Siasat Berkuasa ala Robert Greene: Panduan atau Peringatan?
Buku "48 Laws of Power" karya Robert Greene memberikan wawasan tajam tentang strategi berkuasa, namun perlu dimaknai secara bijak agar tidak disalahgunakan.

Buku "48 Laws of Power" karya Robert Greene telah menjadi perbincangan hangat. Buku ini merangkum siasat berkuasa dari tokoh-tokoh berpengaruh sepanjang sejarah, mulai dari Machiavelli hingga Sun Tzu. Penerjemahannya ke dalam Bahasa Indonesia oleh Nadya Andwiani dan diterbitkan oleh Renebook, telah dicetak ulang lima kali di tahun 2024, membuktikan popularitasnya.
Memahami Strategi Kekuasaan
Greene tidak memberikan panduan moral, melainkan gambaran realistis tentang dinamika kekuasaan. Ia mengupas bagaimana kekuasaan bekerja dalam berbagai interaksi sosial, baik secara halus maupun terang-terangan. Buku setebal 276 halaman ini menyajikan 48 hukum kekuasaan, diilustrasikan dengan anekdot sejarah dan dilengkapi gambar unik yang dibentuk dari deskripsi naratif. Namun, seperti yang ditekankan oleh A. Setyo Wibowo, pengajar filsafat di Sekolah Tinggi Filsafat Driyarkara, nasihat dalam buku ini tidak boleh ditelan mentah-mentah. Penggunaan yang salah dapat berdampak negatif.
Muhammad Isnur, Ketua Umum Yayasan Lembaga Bantuan Hukum Indonesia, menyatakan bahwa buku ini berbahaya namun penting. Berbahaya jika disalahgunakan untuk eksploitasi, tetapi penting untuk memahami karakter, gaya, dan siasat kekuasaan. Buku ini mengajarkan bahwa kepolosan seringkali menjadi korban kecerdikan. Salah satu kutipan Greene berbunyi, "Giring mereka cukup jauh ke jalan yang salah, selubungi mereka dalam tabir asap secukupnya, sehingga pada saat mereka menyadari niat Anda, semuanya sudah terlambat."
Lebih dari Sekadar Manipulasi
Buku ini tidak sekadar mengajarkan manipulasi, tetapi juga pemahaman tentang dinamika kekuasaan. Greene memaparkan kisah-kisah Napoleon, Machiavelli, Sun Tzu, dan lainnya, menunjukkan bagaimana kekuasaan bukan hanya dominasi, tetapi juga keluwesan membaca situasi. Ia mengajak pembaca merenungkan peran mereka sendiri dalam permainan kekuasaan. Meskipun dituduh sebagai panduan bagi manipulator, buku ini sebenarnya mendorong pembaca untuk memahami, bukan hanya mengikuti, hukum-hukum kekuasaan. Dengan pemahaman ini, seseorang dapat memilih perannya dalam permainan kekuasaan, menjadi predator atau setidaknya menghindari menjadi korban.
Gaya Bahasa dan Makna
Gaya bahasa Greene tajam dan indah, mengingatkan pada para pemikir besar. Ia tidak mengidealkan moralitas, tetapi menyajikan realitas tanpa tabir. Buku ini mungkin terasa dingin bagi pembaca yang terbiasa dengan bacaan motivasi yang manis, tetapi bagi mereka yang menginginkan pemahaman jujur tentang realitas sosial, buku ini menawarkan wawasan berharga. Dalam dunia kompetitif, memahami hukum kekuasaan menjadi kebutuhan, bukan untuk menindas, melainkan untuk bertahan.

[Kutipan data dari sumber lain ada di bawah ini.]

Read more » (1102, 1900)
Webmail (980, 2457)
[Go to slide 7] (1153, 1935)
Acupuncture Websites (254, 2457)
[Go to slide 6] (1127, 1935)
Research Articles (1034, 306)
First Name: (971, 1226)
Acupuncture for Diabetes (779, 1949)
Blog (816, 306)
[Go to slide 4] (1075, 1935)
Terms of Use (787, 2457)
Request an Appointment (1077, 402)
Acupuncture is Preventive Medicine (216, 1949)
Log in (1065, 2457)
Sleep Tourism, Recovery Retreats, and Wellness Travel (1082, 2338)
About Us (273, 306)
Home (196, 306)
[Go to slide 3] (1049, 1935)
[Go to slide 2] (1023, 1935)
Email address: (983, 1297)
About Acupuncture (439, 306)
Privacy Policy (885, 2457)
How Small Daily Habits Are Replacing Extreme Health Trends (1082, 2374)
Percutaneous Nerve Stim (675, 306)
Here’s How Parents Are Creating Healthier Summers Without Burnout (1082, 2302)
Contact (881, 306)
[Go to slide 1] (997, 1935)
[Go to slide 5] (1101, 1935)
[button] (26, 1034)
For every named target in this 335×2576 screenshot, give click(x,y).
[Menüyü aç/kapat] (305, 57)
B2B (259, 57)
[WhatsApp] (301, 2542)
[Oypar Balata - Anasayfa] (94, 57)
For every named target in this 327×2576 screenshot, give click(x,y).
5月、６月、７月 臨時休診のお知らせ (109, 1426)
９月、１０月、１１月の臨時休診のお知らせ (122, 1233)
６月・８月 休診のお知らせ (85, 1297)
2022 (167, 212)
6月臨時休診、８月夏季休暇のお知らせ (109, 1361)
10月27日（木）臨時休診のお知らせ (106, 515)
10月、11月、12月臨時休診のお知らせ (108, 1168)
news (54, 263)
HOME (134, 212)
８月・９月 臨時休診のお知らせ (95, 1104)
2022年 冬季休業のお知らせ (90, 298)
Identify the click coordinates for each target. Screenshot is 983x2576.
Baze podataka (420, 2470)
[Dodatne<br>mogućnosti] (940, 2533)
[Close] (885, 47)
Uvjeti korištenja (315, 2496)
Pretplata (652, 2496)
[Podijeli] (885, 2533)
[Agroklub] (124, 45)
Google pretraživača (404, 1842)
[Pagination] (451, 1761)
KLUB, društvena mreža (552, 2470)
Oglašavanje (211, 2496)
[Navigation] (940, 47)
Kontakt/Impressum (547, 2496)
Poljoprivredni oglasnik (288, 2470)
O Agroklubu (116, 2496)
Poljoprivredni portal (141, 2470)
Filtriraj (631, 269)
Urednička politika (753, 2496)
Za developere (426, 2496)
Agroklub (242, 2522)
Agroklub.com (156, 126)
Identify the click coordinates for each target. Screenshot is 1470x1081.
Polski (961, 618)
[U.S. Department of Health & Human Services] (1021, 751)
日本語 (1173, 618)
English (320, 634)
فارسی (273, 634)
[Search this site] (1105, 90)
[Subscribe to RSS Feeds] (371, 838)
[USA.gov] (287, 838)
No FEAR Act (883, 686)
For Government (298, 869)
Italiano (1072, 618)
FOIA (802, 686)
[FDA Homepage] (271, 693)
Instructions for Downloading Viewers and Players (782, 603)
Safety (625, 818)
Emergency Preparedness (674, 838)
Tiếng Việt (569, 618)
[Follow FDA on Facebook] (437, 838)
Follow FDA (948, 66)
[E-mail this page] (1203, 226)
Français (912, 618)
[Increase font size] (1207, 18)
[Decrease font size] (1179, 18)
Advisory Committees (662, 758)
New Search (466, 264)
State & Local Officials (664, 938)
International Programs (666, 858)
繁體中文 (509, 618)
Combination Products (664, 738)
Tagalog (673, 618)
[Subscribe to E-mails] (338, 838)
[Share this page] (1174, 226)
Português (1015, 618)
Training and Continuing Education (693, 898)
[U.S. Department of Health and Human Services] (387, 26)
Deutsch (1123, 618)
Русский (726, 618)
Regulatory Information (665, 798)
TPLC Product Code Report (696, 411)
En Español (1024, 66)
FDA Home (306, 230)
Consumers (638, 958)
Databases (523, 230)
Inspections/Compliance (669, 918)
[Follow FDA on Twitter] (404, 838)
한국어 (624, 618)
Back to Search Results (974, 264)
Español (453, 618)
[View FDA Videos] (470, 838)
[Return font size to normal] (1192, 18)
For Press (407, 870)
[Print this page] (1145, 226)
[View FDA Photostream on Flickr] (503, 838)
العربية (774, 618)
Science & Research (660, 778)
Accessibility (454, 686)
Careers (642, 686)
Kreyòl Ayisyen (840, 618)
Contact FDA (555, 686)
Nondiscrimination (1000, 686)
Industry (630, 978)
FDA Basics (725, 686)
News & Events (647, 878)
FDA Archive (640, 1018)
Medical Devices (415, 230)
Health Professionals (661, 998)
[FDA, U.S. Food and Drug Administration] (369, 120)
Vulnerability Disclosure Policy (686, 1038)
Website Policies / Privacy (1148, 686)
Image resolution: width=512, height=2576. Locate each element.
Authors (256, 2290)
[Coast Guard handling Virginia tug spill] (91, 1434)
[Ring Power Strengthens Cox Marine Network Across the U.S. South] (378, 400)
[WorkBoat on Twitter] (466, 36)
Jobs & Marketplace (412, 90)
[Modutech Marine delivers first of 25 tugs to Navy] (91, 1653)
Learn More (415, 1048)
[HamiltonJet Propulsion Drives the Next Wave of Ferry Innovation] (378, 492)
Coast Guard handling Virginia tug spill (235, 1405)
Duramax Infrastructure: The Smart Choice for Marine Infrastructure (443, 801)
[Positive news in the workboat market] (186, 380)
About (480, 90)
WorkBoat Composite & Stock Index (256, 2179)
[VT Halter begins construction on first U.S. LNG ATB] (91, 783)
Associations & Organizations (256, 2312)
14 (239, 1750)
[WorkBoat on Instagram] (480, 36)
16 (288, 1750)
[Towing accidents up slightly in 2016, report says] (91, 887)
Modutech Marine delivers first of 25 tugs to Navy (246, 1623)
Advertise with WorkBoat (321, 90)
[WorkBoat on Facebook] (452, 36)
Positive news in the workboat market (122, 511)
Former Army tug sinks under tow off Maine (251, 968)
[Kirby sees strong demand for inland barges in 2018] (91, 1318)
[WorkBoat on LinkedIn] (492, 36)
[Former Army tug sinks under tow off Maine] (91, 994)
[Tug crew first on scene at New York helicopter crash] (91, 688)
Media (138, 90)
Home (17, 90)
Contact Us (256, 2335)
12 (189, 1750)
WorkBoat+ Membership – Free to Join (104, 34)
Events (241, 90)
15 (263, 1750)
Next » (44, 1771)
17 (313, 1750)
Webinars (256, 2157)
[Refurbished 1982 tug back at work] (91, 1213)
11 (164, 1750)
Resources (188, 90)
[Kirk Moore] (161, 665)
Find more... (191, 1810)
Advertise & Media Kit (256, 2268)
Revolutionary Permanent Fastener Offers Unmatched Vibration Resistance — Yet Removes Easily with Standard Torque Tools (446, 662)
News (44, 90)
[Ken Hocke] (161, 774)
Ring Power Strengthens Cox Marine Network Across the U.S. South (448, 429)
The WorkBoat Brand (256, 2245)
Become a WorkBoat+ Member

Buku ini memberikan peta untuk memahami lanskap kekuasaan, bukan peta menuju kejayaan. Setiap orang memiliki cara sendiri dalam menyikapi kekuasaan, dan buku ini membantu melihatnya lebih jernih. Meskipun tidak menjamin kesuksesan, buku ini mempersiapkan pembaca menghadapi realitas yang tidak selalu sesuai harapan. A. Setyo Wibowo menambahkan bahwa nasihat Greene hanya efektif dalam sistem demokrasi yang menjamin kebebasan berpendapat. Penerbit juga menekankan bahwa buku ini bukan hanya panduan berkuasa, tetapi juga cermin bagi jiwa manusia dan kompleksitas relasi antarmanusia.
Kesimpulan
"48 Laws of Power" adalah buku yang kompleks dan kontroversial. Ia menawarkan wawasan tajam tentang strategi berkuasa, tetapi membutuhkan pemahaman dan pertimbangan yang matang. Buku ini bukan resep untuk kesuksesan, melainkan alat untuk memahami dinamika kekuasaan dan membuat pilihan yang bijak dalam navigasi kehidupan.